The CN6000 Series are rack-mounted, high-speed encryptors for business-critical applications, offering 1Gbps to 10Gbps bandwidth speeds. They are the optimal choice when you require:
- Efficient, investment-proof data encryption
- Multi-purpose, in-field upgradable and flexible hardware
- Choice of Common Criteria and FIPS certifications
- Compact 1U form factor with advanced performance and power features
CN6140 Multi-port Encryption
The CN6140 introduces even greater flexibility and is available as either a single or multi-port device. With rate limited options (per channel) users can customise their encryption to provide anything from 1Gbps up to 4x 10Gbps.
Senetas CN (and CV) Series encryptors include integrated support for KeySecure, the industry’s leading centralised key management platform.
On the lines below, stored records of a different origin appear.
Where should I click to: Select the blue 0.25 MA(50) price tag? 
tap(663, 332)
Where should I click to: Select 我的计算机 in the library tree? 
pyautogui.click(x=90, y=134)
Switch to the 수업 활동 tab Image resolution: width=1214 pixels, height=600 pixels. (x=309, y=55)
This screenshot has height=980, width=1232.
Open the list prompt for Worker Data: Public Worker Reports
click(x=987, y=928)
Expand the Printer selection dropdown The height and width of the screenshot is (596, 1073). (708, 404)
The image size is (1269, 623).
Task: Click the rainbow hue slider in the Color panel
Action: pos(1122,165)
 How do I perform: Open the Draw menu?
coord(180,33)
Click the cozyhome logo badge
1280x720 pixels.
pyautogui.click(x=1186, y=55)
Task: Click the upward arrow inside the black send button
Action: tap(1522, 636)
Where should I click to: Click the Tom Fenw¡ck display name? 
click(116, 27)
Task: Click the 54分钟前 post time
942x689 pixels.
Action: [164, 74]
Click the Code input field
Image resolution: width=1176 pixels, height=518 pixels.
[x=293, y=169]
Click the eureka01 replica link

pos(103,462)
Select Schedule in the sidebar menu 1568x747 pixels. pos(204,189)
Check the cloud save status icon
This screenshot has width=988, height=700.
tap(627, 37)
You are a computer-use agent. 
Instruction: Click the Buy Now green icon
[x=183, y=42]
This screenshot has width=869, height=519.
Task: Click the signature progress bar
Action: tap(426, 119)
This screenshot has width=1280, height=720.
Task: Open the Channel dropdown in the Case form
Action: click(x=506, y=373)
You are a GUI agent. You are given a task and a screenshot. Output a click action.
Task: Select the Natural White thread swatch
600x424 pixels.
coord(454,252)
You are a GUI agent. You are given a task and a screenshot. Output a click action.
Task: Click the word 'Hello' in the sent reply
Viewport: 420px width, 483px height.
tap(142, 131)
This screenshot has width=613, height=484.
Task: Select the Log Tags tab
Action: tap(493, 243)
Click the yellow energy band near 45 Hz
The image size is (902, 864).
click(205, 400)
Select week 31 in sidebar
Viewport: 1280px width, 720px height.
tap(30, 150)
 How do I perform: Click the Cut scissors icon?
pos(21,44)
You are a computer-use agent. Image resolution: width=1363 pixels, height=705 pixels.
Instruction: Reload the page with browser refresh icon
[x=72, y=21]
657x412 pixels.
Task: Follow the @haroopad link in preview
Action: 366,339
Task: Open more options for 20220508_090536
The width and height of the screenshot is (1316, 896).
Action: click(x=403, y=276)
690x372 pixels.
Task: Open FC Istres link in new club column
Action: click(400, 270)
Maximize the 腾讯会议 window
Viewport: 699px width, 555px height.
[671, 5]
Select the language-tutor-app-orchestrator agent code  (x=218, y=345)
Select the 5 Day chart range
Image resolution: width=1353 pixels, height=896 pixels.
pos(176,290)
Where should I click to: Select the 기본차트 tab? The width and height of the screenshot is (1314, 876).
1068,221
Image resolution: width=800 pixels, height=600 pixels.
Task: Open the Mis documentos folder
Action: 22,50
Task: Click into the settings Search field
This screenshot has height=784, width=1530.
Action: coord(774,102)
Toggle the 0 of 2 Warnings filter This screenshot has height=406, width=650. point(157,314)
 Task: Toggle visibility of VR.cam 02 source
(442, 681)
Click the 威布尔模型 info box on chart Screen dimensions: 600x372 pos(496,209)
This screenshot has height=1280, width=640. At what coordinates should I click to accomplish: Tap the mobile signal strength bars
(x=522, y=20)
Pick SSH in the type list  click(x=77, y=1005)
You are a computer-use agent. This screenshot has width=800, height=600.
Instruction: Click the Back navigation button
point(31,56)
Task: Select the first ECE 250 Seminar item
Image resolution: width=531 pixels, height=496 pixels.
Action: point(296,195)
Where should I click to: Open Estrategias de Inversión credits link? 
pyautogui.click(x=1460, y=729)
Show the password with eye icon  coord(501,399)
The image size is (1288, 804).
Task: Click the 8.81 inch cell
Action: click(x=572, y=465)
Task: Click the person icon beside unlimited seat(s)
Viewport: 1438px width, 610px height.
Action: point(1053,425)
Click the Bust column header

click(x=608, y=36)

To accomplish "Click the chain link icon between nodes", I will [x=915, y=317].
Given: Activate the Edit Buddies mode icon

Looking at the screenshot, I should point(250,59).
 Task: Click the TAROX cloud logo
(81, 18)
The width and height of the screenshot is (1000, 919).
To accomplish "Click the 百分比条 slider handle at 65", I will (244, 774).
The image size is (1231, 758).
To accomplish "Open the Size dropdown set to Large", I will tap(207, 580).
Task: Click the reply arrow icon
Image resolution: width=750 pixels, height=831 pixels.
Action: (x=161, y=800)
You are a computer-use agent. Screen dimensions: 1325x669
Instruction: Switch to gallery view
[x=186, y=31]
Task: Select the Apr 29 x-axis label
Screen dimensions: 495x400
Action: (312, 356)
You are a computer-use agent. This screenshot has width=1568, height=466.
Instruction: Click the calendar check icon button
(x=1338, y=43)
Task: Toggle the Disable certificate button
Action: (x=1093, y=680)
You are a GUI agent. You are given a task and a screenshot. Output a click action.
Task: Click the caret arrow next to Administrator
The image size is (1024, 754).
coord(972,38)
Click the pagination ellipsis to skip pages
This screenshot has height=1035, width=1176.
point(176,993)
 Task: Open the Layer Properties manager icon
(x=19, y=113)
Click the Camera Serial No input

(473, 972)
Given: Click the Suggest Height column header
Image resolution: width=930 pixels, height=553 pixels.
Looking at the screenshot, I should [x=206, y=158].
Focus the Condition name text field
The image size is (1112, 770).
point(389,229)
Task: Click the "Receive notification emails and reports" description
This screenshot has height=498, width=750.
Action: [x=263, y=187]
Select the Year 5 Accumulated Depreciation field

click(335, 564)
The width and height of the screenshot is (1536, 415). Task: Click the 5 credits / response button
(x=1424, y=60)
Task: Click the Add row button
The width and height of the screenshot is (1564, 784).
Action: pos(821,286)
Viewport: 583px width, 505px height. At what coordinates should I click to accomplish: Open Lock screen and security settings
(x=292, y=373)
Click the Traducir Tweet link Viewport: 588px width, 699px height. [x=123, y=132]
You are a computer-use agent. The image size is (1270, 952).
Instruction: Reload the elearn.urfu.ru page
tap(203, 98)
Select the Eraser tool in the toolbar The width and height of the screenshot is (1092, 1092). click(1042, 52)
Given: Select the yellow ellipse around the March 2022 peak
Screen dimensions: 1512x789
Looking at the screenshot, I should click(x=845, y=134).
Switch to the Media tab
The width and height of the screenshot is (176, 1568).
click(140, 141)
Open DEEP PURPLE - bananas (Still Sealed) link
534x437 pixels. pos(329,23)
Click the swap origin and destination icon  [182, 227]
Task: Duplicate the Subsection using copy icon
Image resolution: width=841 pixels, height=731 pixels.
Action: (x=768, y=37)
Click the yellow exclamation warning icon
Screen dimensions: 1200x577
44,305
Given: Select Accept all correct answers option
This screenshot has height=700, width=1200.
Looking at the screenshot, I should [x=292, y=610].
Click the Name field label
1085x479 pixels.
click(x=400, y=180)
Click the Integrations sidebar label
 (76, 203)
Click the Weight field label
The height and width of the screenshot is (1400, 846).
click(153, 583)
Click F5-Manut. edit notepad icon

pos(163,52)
KeySecure provides simple and secure encryption key management across the entire lifecycle; including key generation, storage, distribution and deletion.
CN6000 Key Features
| Model | CN6010 | CN6100 | CN6140 Single Port | CN6140 Multi-Port |
| Physical encryption channels | 1 | 1 | 1 | Up to 4 |
| Maximum Speed | 1Gbps | 10Gbps | 10Gbps | 4x 10Gbps |
| Ethernet point-to-point, hub & spoke, mesh full-duplex encryption | ✓ | ✓ | ✓ | ✓ |
| Protocol and application transparent | ✓ | ✓ | ✓ | ✓ |
| Common Criteria EAL2+ EAL4+ certified | ✓ | ✓ | ✓ | ✓ |
| FIPS 140-2 L3 certified | ✓ | ✓ | ✓ | ✓ |
| Low overhead full duplex line-rate encryption | ✓ | ✓ | ✓ | ✓ |
| Front panel access for all interfaces | ✓ | ✓ | ✓ | ✓ |
| Ultra low latency for high performance | ✓ | ✓ | ✓ | ✓ |
| Support for external (X,509v3) CAs | ✓ | ✓ | ✓ | ✓ |
| Robust AES encryption algorithm | ✓ | ✓ | ✓ | ✓ |
| CRL and OCSP server support | ✓ | ✓ | ✓ | ✓ |
| Automatic key management | ✓ | ✓ | ✓ | ✓ |
| Flexible encryption policy engine | ✓ | ✓ | ✓ | ✓ |
| Encrypts Unicast, Multicast and Broadcast traffic | ✓ | ✓ | ✓ | ✓ |
| Network interfaces | RJ45 SFP | XFP | SFP SFP+ | SFP SFP+ |
| Policy based on MAC address or VLAN ID | ✓ | ✓ | ✓ | ✓ |
| Support for Jumbo frames | ✓ | ✓ | ✓ | ✓ |
| Self healing key management in the event of network outages | ✓ | ✓ | ✓ | ✓ |
| Per packet confidentiality and integrity with AES-GCM encryption | ✓ | ✓ | ✓ | @1Gbps only |
| Automatic network discovery and connection establishment | ✓ | ✓ | ✓ | ✓ |
| Centralised configuration and management using CM7 and SNMPv3 | ✓ | ✓ | ✓ | ✓ |
| AES 128 or 256 bit keys | 128/256 | 128/256 | 128/256 | 128/256 |
| Remote management using SNMPv3 (in-band and out-of-band) | ✓ | ✓ | ✓ | ✓ |
| Encryption modes *GCM @1Gbps only for CN6140 Multi-Port |
CFB CTR GCM |
CFB CTR GCM |
CFB CTR GCM |
CFB CTR GCM* |
| FPGA based cut-through architecture | ✓ | ✓ | ✓ | ✓ |
| Tamper resistant and evident enclosure | ✓ | ✓ | ✓ | ✓ |
| Anti-probing barriers | ✓ | ✓ | ✓ | ✓ |
| Dual swappable AC or DC power supplies | ✓ | ✓ | ✓ | ✓ |
| Flexible encryption policy engine | ✓ | ✓ | ✓ | ✓ |
| User replaceable fans and battery module | ✓ | ✓ | ✓ | ✓ |
| Fully interoperable with related CN/CS models | ✓ | ✓ | ✓ | ✓ |
| Latency – microseconds per encryptor (typical for IPv4 traffic with 64-1518 octet frames) | < 10 @ 1Gbps | < 5 @ 10Gbps | < 5 @ 10Gbps | < 5 @ 10Gbps |
| SNMPv1/2 monitoring (read-pnly) | ✓ | ✓ | ✓ | ✓ |
| NTP (time server) support | ✓ | ✓ | ✓ | ✓ |
| In-field firmware upgrades | ✓ | ✓ | ✓ | ✓ |
CN6040 End-of-Life Notification
Certified high-assurance encryption performance at up to 1Gbps.
*Please note: the CN6040 Fibre Channel and Ethernet product lines are subject to End-of-Sale (EoS) and End-of-Life (EoL) notices.